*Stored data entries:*
|---|

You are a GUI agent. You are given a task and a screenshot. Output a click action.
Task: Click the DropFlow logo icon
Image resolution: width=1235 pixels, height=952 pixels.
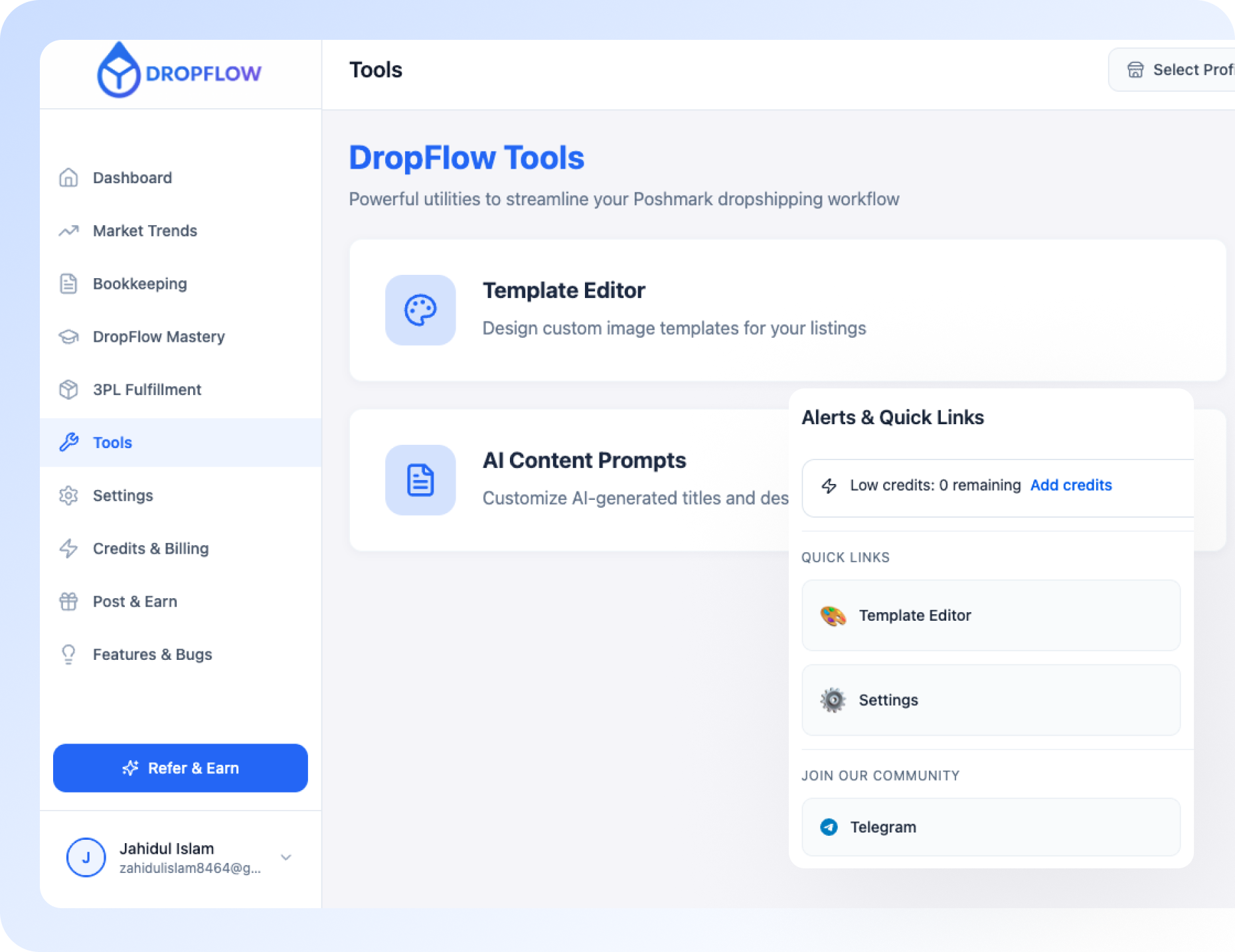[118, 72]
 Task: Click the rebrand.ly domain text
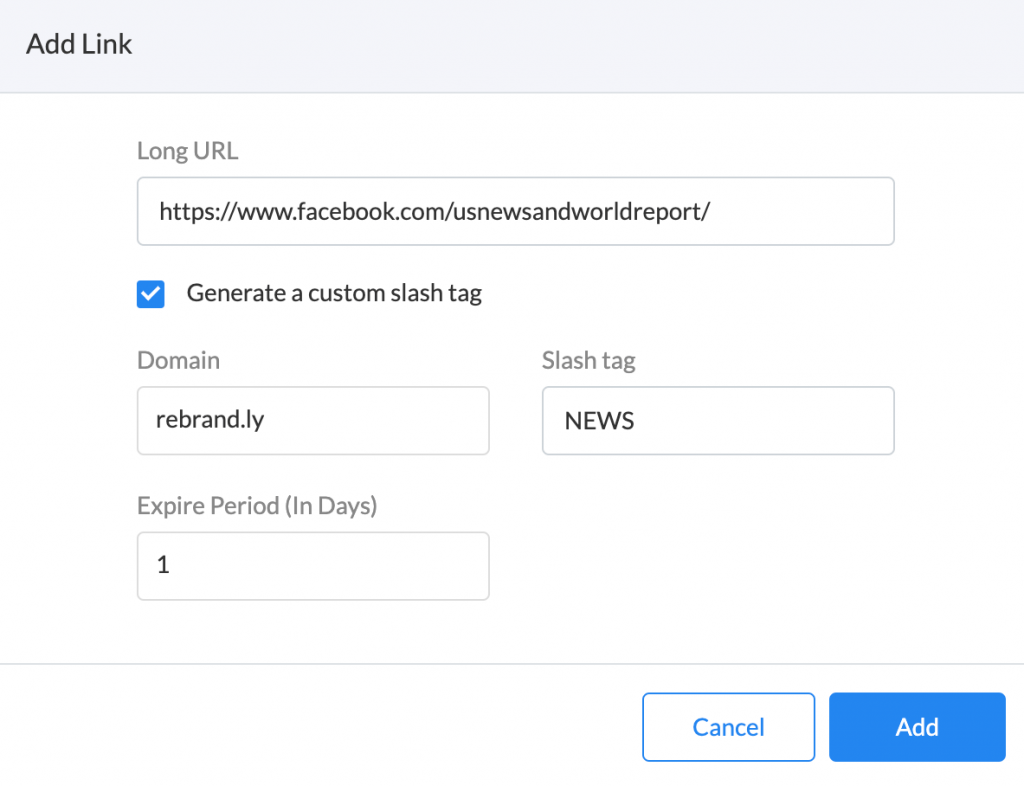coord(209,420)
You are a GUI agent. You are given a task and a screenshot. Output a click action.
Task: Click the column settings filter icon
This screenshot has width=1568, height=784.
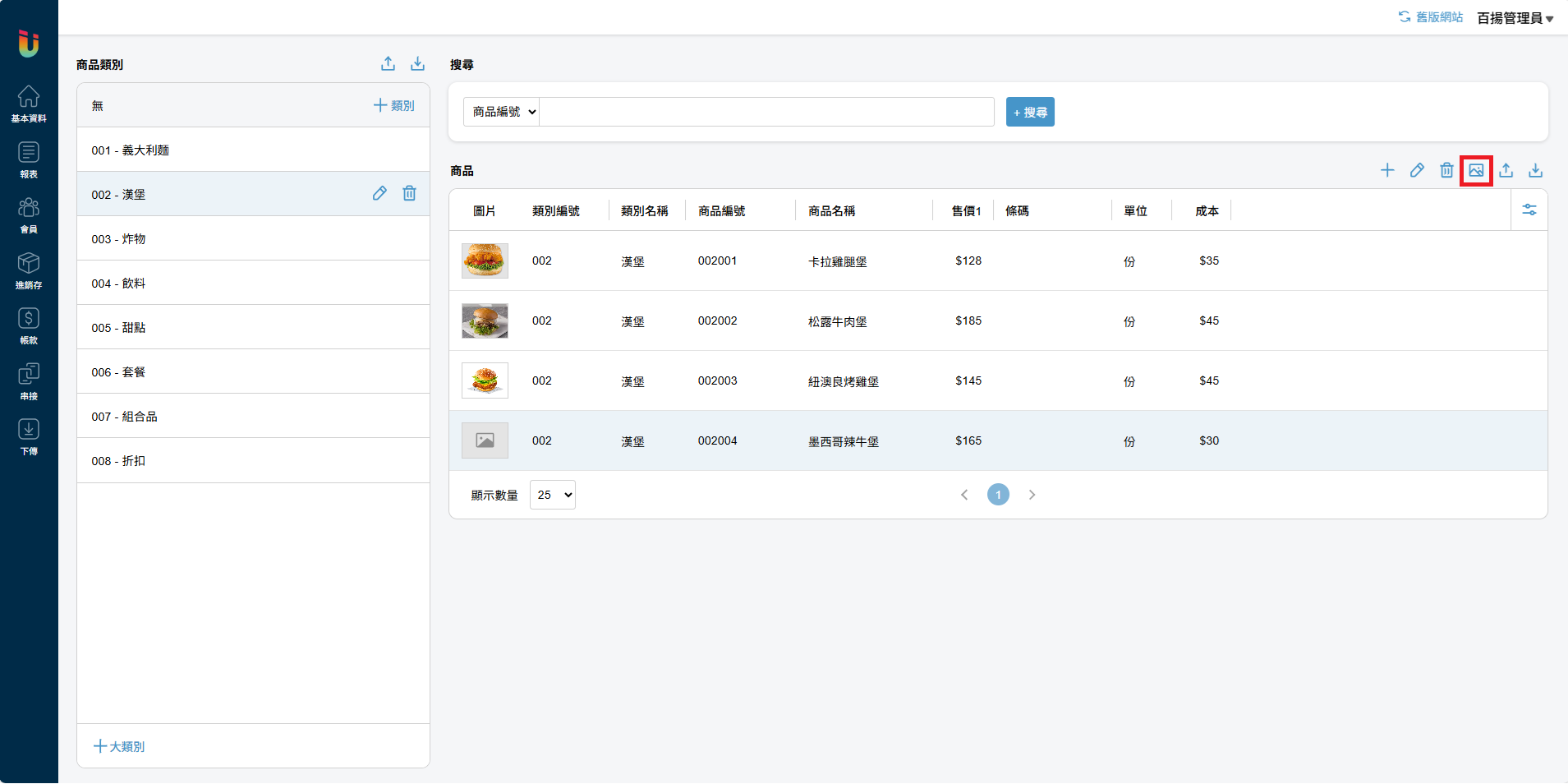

|---|

*WORK ORDER:* Nothing but the lines from the one with "Task: Click the rebrand.ly domain text" through the last line of the records should appear in your answer, each exactly as written and without pictures.

*RESULT FOR THIS TASK:*
 Task: Click the rebrand.ly domain text
coord(209,420)
You are a GUI agent. You are given a task and a screenshot. Output a click action.
Task: Click the column settings filter icon
This screenshot has width=1568, height=784.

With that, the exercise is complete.